A confident debut that blends its many inspirations in a lo-fi package with an abundance of B-movie charm.
This review of The Vast of Night (Amazon Prime) is spoiler-free.
Almost everything about The Vast of Night, which is now available to stream on Amazon Prime, is designed as a treat for those who’re into sci-fi B-movies. It’s set in small-town New Mexico, in the 50s, a time and place so ripe for alien conspiracy that it’d be a travesty if any film set there and then didn’t include one. But it’s also a charmingly confident feature debut that evokes the lo-fi charms of period radio dramas and twisty genre shows like The Twilight Zone and The X-Files. Director Andrew Patterson has crafted a nostalgic B-movie just to show off how easily he can do it.
A director showing off can be grating, obviously, but what Patterson is doing here feels playful, all the subversions for the benefit of the audience rather than himself. That, and the fact he seems to be genuinely interested in his characters, chain-smoking radio DJ Everett (Jake Horowitz) and switchboard operator Fay Crocker (Sierra McCormick), who have an easy, snappy rapport, helps to carry The Vast of Night along genre lines that frequently make unscheduled stops at gloomy stations of genuine surprise.
As garbled transmission signals and phone-ins start to suggest a conspiracy, Patterson’s film becomes increasingly drenched in paranoia. Writers Craig W. Sanger and James Montague, who probably won’t receive due credit thanks to the strength of the central performances and Patterson’s assured craftsmanship, deliver a screenplay without any cloying attempts at irony and self-awareness. The material is familiar, arguably played-out, but The Vast of Night has a genuine appreciation for it, and the considerable chemistry between the leads is only brought into starker relief by their clever overlapping patter.

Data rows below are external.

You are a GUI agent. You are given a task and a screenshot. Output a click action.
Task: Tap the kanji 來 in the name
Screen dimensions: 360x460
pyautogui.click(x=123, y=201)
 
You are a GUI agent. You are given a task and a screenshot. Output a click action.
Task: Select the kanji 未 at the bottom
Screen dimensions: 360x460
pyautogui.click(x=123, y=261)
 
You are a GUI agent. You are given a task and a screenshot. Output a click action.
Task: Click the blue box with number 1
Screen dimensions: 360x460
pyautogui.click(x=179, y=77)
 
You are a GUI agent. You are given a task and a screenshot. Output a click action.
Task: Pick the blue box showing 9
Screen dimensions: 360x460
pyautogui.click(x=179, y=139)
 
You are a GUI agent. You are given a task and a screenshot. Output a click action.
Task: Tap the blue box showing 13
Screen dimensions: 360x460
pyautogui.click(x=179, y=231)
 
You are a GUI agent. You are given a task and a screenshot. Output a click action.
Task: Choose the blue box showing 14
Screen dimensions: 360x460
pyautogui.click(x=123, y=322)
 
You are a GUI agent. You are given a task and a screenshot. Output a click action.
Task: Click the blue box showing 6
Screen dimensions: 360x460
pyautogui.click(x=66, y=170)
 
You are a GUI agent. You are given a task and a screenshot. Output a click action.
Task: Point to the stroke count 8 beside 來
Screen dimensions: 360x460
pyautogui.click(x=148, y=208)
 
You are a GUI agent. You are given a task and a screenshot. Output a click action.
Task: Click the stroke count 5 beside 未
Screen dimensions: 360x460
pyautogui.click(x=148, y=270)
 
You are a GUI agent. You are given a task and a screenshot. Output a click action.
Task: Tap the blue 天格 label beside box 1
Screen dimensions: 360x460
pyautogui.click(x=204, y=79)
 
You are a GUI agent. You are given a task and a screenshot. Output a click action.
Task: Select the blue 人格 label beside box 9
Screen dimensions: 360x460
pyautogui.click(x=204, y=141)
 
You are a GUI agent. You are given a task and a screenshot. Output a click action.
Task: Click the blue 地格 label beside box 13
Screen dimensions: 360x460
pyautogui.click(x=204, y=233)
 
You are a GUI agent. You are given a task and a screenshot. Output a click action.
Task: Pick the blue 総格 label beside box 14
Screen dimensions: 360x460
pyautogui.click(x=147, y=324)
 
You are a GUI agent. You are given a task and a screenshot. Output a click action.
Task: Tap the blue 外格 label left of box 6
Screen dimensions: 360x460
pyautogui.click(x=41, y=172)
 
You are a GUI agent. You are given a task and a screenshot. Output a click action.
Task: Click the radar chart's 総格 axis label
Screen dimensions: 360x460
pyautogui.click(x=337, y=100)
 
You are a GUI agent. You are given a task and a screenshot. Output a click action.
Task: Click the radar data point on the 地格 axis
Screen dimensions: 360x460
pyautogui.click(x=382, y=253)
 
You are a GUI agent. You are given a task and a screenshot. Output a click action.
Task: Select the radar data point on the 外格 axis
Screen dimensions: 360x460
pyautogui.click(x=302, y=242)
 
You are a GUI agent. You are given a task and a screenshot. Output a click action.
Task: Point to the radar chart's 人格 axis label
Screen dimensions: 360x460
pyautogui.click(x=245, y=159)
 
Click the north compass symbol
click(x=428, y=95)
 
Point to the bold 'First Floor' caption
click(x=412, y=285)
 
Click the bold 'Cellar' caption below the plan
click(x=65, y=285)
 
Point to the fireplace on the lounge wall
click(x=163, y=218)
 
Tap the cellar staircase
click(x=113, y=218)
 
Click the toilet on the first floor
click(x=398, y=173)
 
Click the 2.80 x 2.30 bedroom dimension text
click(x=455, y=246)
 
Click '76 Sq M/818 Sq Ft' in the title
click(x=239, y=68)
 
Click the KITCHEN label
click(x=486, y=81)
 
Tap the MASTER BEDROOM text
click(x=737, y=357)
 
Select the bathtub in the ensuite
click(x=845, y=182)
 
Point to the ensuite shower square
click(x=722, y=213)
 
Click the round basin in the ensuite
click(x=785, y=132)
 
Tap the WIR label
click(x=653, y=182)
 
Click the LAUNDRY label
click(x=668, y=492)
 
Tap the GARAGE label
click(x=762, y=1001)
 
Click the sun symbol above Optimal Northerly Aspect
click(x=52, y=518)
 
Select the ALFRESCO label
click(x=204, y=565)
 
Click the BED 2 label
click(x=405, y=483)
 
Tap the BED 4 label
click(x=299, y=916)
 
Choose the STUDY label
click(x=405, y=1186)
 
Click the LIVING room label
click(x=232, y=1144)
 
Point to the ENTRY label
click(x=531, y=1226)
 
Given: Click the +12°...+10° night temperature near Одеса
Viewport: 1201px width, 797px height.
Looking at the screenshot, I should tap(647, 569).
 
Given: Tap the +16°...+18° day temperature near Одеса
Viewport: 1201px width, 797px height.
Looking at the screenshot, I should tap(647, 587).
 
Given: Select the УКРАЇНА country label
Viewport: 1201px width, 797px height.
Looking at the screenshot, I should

Here’s a film, then, that works on just about every level, and that wisely steers clear of any territory or tones that wouldn’t suit it. Some might find its late-game reveals unsatisfactory, or its film-within-a-show conceit to be too daft, but it’s hard to imagine anyone caring too much about such quibbles when, in its totality, The Vast of Night is a savvy and well-oiled work of genre craftsmanship that suggests great things in the future of Andrew Patterson. The next knock at his door won’t be the Russians, but Hollywood coming a-calling.